3-INGREDIENT NUTELLA DOUGHNUTS



3-ingredient Nutella Doughnuts image

This sweet treat cannot be beat. In just an hour you can have homemade doughnuts using only three simple ingredients-and no deep-frying required! Chocolate-hazelnut spread is mixed into the batter and more is used to coat the tops, for double the deliciousness.

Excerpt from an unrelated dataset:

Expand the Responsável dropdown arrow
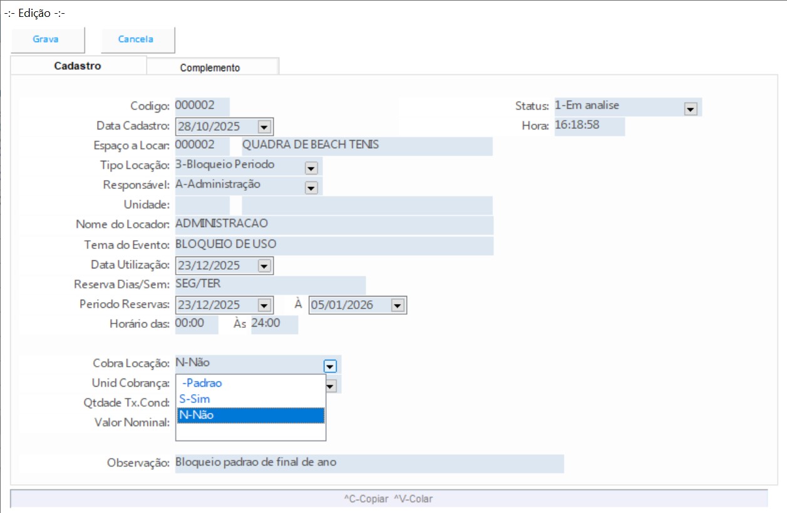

Provided by Food Network Kitchen

Categories     dessert

Time 1h

Yield 6 doughnuts

Number Of Ingredients 3

1 cup chocolate-hazelnut spread, such as Nutella
4 large eggs
2 cups all-purpose flour (see Cook's Note), plus more for dusting

Steps:

  • Preheat the oven to 350 degrees F. Line a baking sheet with parchment.
  • Whisk 3/4 cup of the Nutella and 3 of the eggs together in a large bowl until smooth. Fold in the flour until combined. Turn the dough out onto a generously floured surface and press into a 6-by-8-inch rectangle. Use a 3-inch round cutter to stamp out 6 doughnuts, rerolling the scraps as needed. Use a 1-inch round cutter to cut a hole in the center of each round, then place doughnuts and holes onto the prepared baking sheet. Beat the remaining egg with 1 tablespoon water in a small bowl. Brush the tops of the doughnuts and holes with the egg wash.
  • Bake until a toothpick inserted into the center of a doughnut comes out clean, about 10 minutes. Let cool on the baking sheet for 5 minutes, then transfer to a wire rack to cool completely, about 15 minutes. Microwave the remaining 1/4 cup Nutella in a small microwave-safe bowl just to loosen it, about 30 seconds. Dip the tops of the doughnuts and holes in the Nutella and swirl to completely coat. Place back, coated-sides up, onto the wire rack and let sit until set, about 15 minutes.

MINI NUTELLA DOUGHNUTS



Mini Nutella Doughnuts image

You can make these bites in advance and refrigerate them before frying. Just be sure to bring the dough to room temperature before frying. -Renee Greene, Smithtown, New York

Provided by Taste of Home

Time 35m

Yield 32 doughnuts.

Number Of Ingredients 6

1 large egg
1 tablespoon water
1 tube (16.3 ounces) large refrigerated flaky biscuits (8 count)
2/3 cup Nutella
Oil for deep-fat frying
Confectioners' sugar

Steps:

  • Whisk egg with water. On a lightly floured surface, roll each biscuit into a 6-in. circle; cut each into 4 wedges. Brush lightly with egg mixture; top each wedge with 1 teaspoon Nutella. Bring up corners over filling; pinch edges firmly to seal., In a large cast-iron or electric skillet, heat oil to 350°. In small batches, place doughnuts in hot oil, seam side down; fry until golden brown, 1-2 minutes per side. Drain on paper towels. Dust with confectioners' sugar; serve warm.

Nutrition Facts : Calories 99 calories, Fat 6g fat (1g saturated fat), Cholesterol 6mg cholesterol, Sodium 142mg sodium, Carbohydrate 10g carbohydrate (5g sugars, Fiber 0 fiber), Protein 2g protein.